* Consignes:
1 – Traduisez en anglais cette phrase de l’extrait sur l’histoire des fraudes dans le vin : « De fait, le coupage avec de l’eau, les tricheries sur les appellations ou les mélanges interdits ont été pratiqués à des degrés plus ou moins importants dans toutes les régions viticoles. »
2 – Poursuivez le texte sur l’histoire des fraudes dans le vin après sa dernière phrase.

* Extrait du document:
* * * * *

Histoire des fraudes dans le vin

«La moralité est tombée si bas qu’on ne vend plus que les noms des crus et que la récolte est frelatée dès la cuve». Cette citation de Pline, auteur latin du 1er siècle montre que la question de la fraude n’a rien de nouveau. De fait, le coupage avec de l’eau, les tricheries sur les appellations ou les mélanges interdits ont été pratiqués à des degrés plus ou moins importants dans toutes les régions viticoles. A côté de ces tromperies, des produits supposés améliorateurs ont toujours été utilisés pour donner de la couleur, enlever des mauvais goûts ou adoucir. Si la majorité des additifs «œnologiques» sont totalement inoffensifs pour l’homme, certains apprentis-sorciers ont parfois utilisé des produits toxiques comme la litharge, un dérivé du plomb destiné à atténuer la verdeur d’une cuvée trop aigre, ou le méthanol, de l’alcool de bois qui peut rendre aveugle et tuer.

* * * * *

* Données fournies:
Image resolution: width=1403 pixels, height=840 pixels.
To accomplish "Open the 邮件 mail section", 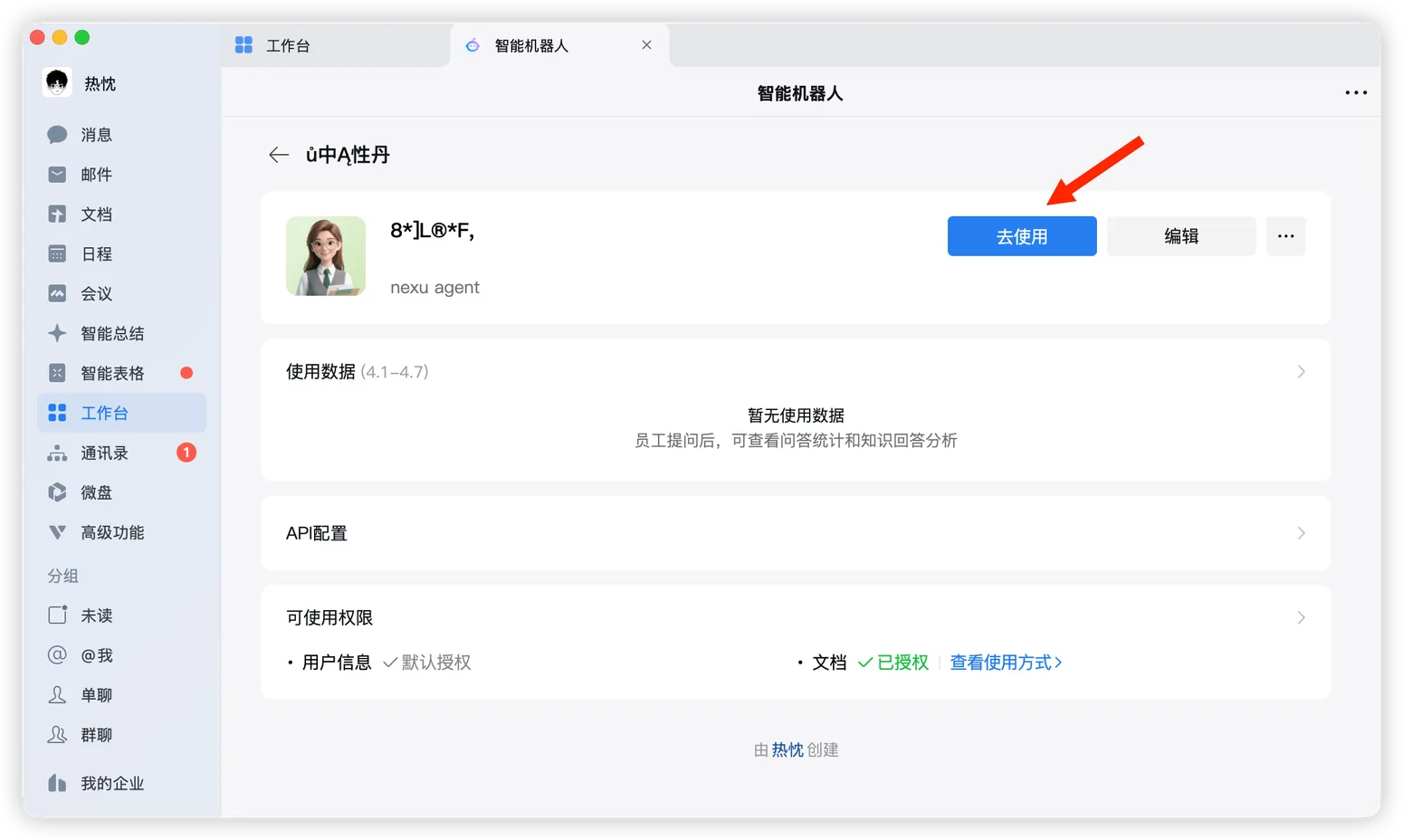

* * * * *

* Réponses attendues:
1 – In fact, diluting with water, cheating on appellations, and forbidden blends have been practiced to greater or lesser degrees in every wine-growing region.

2 –
Photo: Alexandre Truffer

Photo: Alexandre Truffer

Outre l’affaire Giroud qui concerne des dépassements de coupage de 2% à 3% sur un total estimé de 350’000 litres de vin pendant trois ans et l’affaire de La Côte qui concerne plusieurs dizaines de milliers de litres de vin produits hors des quotas, diverses affaires ont occupé les chimistes cantonaux en Suisse. En 2013, le CSCV a dénoncé pour faute grave ou répétée (coupage ou mauvais étiquetage) 18 entreprises et l’OIC 9 propriétaires-encaveurs. Les affaires ont donné l’impression que le vignoble suisse connaissait une situation de fraude généralisée. Nous avons consulté les archives pour savoir si les vignerons d’ailleurs et d’avant ont fait pire : les cas évoqués ci-dessous démontrent que oui! A noter que cet inventaire n’est pas exhaustif, mais résulte d’une simple recherche sur internet et ne recense que les cas les plus marquants.

1973
France/Bordeaux
Trois millions de bouteilles de Bordeaux largement coupés de rouges de mauvaise qualité sont vendues par Lionel Cruse, propriétaire du Château Pontet-Canet, et divers complices sous des appellations renommées.

1985
Autriche
36 millions de bouteilles de vin autrichien auquel avait été ajouté de l’antigel sont détruites. Les faibles doses utilisées avaient pour effet d’adoucir le vin, mais étaient sans danger pour la santé. Plusieurs dizaines de producteurs et de revendeurs de vin sont jugés et des condamnations de prison ferme sont prononcées.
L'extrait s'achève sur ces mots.